Cyclic permutations: Ten persons sit around a circular table

[Guest]

Ten persons -- A, B, C, ..., I, and J -- sit around a circular table. The chairs are all numbered.

What is the probability that A and B sit next to each other?

 

[galactus]

Cyclic permutations. I hope I've got this right. I trust pka will straighten me out, if not.

There are (n-1)! ways to arrange n people around a circular table.

Now, A and B must be seated next to one another. Think of them as tied together or as 1 morbidly obese person. Therefore, you have 8! possible arrangements. Also, the 2 can be arranged in 2! ways among themselves.

So, (8!)(2)=80640

The number of possible arrangements around the table are 9!=362880

80640/362880=2/9

 

[soroban]

Re: Cyclic

Hello, atomos!

I have a back-door approach to this one . . .

Ten people \(\displaystyle \{A,\,B,\,C,\,\cdots\,,J\}\) sit around a circular table.
The chairs are all numbered.
What is the probability that \(\displaystyle A\) and \(\displaystyle B\) sit next to each other?

\(\displaystyle A\) can sit in any of the ten chairs . . . right?

Then the probability that \(\displaystyle B\) sits in an adjacent chair is: \(\displaystyle \L\,\frac{2}{9}\)

 

[galactus]

Hey, I was right.

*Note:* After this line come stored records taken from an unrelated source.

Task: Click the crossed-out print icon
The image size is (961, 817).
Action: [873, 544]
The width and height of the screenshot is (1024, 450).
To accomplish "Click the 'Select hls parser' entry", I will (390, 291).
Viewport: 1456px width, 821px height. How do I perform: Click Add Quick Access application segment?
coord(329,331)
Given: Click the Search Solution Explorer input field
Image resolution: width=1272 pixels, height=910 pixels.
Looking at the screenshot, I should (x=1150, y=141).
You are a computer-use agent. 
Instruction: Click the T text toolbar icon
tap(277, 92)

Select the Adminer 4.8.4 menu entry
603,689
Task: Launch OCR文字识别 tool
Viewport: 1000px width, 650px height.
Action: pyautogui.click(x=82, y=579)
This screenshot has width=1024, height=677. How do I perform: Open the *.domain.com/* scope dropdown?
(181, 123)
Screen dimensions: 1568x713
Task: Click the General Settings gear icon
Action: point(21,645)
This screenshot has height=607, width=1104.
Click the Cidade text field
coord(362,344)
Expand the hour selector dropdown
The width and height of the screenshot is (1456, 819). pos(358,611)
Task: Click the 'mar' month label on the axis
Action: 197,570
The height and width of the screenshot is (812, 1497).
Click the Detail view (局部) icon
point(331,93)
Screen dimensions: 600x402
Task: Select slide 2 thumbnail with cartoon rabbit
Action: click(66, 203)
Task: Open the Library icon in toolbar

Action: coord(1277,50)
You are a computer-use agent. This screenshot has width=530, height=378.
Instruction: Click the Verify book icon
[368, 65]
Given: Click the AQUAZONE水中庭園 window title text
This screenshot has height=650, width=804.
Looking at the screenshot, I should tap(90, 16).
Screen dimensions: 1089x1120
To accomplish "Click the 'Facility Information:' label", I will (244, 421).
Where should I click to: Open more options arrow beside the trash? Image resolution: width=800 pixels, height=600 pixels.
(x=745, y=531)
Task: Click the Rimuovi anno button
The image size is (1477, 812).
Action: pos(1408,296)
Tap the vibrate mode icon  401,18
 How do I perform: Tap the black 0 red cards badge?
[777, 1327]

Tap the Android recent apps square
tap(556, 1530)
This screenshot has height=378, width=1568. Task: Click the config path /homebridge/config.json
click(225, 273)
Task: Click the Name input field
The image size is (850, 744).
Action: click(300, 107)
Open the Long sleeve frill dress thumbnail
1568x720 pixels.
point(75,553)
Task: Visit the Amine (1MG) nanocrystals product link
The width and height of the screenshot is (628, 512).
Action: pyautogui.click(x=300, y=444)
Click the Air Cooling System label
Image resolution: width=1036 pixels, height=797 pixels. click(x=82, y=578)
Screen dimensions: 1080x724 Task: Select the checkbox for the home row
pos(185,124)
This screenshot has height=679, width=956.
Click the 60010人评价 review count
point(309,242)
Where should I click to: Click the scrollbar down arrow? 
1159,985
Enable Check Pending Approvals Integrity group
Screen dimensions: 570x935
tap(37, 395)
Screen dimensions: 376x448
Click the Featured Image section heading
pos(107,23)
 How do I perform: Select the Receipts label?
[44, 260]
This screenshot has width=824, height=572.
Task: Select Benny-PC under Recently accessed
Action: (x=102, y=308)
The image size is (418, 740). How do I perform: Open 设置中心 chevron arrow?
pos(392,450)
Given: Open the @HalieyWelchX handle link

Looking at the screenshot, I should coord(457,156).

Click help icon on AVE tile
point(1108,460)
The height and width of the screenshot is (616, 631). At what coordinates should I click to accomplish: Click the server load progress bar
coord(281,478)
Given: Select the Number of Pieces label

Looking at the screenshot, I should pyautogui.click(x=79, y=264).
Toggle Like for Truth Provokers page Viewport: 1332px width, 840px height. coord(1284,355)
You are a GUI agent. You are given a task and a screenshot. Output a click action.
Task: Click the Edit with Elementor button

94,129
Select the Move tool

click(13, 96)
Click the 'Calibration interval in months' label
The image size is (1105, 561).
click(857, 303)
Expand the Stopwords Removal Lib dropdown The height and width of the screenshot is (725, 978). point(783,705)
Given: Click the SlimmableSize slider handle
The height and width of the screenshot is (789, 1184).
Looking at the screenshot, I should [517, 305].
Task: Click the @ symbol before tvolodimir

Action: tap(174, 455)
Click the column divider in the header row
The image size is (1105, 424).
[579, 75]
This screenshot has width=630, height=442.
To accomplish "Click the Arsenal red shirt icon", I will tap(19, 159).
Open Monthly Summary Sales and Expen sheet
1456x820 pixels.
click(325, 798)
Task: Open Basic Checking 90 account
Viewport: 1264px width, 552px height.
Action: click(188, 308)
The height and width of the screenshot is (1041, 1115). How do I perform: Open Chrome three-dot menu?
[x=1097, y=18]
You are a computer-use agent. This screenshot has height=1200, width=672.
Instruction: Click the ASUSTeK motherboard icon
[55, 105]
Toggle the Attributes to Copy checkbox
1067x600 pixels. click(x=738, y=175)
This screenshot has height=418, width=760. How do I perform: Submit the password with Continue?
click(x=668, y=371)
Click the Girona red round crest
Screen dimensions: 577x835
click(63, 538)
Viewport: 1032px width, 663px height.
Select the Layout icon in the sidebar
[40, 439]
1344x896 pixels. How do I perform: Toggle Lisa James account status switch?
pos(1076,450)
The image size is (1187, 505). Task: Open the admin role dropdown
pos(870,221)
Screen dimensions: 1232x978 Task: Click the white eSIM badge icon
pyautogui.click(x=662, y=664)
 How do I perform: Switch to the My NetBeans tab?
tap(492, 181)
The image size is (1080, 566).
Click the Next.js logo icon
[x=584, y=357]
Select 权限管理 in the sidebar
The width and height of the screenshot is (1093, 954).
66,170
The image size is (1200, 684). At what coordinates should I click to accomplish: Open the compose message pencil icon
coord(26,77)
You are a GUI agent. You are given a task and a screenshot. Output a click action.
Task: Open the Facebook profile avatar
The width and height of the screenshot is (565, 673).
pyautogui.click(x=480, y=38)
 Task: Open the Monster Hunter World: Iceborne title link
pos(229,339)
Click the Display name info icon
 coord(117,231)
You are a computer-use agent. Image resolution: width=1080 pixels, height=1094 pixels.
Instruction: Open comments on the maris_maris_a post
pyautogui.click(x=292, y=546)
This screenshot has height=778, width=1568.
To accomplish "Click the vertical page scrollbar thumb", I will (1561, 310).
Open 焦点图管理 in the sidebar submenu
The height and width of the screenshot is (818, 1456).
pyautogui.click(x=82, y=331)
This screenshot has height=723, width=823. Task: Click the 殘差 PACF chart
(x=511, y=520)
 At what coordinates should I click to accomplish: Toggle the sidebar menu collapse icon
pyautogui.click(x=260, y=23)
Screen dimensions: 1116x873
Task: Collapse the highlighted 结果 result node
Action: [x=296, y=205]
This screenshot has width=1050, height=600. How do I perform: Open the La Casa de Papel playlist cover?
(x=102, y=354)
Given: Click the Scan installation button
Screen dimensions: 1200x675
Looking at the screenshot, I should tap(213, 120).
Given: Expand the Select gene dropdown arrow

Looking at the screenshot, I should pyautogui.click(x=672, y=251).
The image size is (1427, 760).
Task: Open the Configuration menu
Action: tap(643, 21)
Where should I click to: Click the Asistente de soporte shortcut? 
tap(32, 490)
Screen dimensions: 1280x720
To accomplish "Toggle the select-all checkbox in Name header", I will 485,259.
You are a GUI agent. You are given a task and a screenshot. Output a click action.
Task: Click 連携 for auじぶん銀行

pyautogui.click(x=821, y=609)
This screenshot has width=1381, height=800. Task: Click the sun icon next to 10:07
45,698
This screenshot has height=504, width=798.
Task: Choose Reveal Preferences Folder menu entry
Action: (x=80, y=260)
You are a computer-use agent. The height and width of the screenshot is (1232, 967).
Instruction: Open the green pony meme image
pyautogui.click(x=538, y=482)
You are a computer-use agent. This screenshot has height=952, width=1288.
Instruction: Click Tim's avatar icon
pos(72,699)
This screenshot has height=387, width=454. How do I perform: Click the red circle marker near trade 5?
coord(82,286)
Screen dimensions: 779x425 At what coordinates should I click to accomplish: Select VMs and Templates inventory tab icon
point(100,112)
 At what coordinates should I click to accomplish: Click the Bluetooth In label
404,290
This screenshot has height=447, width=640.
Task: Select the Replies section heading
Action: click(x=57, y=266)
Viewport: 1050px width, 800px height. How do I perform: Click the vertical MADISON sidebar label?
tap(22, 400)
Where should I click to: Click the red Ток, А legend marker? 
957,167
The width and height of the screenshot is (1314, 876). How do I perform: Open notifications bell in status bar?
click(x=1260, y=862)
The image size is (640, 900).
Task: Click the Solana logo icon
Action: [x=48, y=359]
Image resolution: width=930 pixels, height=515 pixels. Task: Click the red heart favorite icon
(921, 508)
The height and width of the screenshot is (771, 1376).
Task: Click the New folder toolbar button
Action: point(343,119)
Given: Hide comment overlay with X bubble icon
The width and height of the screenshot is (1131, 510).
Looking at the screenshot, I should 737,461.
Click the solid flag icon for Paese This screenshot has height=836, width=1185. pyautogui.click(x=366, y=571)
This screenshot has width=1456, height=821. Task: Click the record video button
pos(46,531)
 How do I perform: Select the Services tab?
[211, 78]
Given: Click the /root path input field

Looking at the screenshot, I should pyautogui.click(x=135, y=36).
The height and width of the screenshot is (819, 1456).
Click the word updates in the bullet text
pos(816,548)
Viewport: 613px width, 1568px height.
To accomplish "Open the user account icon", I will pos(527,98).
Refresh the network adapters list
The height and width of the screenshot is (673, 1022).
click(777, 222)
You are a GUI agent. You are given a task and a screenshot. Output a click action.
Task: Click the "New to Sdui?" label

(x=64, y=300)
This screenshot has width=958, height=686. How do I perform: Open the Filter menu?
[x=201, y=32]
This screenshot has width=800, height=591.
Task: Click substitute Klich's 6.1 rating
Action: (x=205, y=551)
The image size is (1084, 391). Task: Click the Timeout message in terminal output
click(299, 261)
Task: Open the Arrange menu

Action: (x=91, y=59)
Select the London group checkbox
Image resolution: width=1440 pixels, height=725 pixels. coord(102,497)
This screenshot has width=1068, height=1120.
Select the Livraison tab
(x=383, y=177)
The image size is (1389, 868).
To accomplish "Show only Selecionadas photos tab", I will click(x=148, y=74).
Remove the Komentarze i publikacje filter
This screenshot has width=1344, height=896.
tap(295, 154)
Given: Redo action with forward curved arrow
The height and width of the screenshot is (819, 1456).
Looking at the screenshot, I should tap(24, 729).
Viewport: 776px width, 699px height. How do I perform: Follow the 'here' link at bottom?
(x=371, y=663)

Soroban

 

[soroban]

Hello, Cody!

Yes . . . and good work!

But when I saw your simple answer \(\displaystyle \left(\frac{2}{9}\right)\), I just had to see why.

And when I saw why, it was AH-HA! time
\(\displaystyle \;\;\)(My big chance to look like a genius . . . )

 

[Guest]

Thanks

Thanks
galactus and soroban

 

[Guest]

not circular permutation?

I think itsn't a circular permutation, since all chairs are numbered. Eventhough the table is round.
So I'm sorry if I said it was circular permutation :wink:

so the probability of A and B sit next to each other :
\(\displaystyle \frac{10.8!}{10!}=\frac{1}{9}\)
Is it right or wrong ?
thanx

 

[Guest]

not circular permutation?

I think itsn't a circular permutation, since all chairs are numbered. Eventhough the table is round.
So I'm sorry if I said it was circular permutation :wink:

so the probability of A and B sit next to each other :
\(\displaystyle \frac{10.8!}{10!}=\frac{1}{9}\)
Is it right or wrong ?
thanx

 

[pka]

What possible difference could the fact that the chairs are numbered make?
Seat A at the table. Once that is done the table is ordered.
There are nine places to seat B, two of them are next to A: 2/9.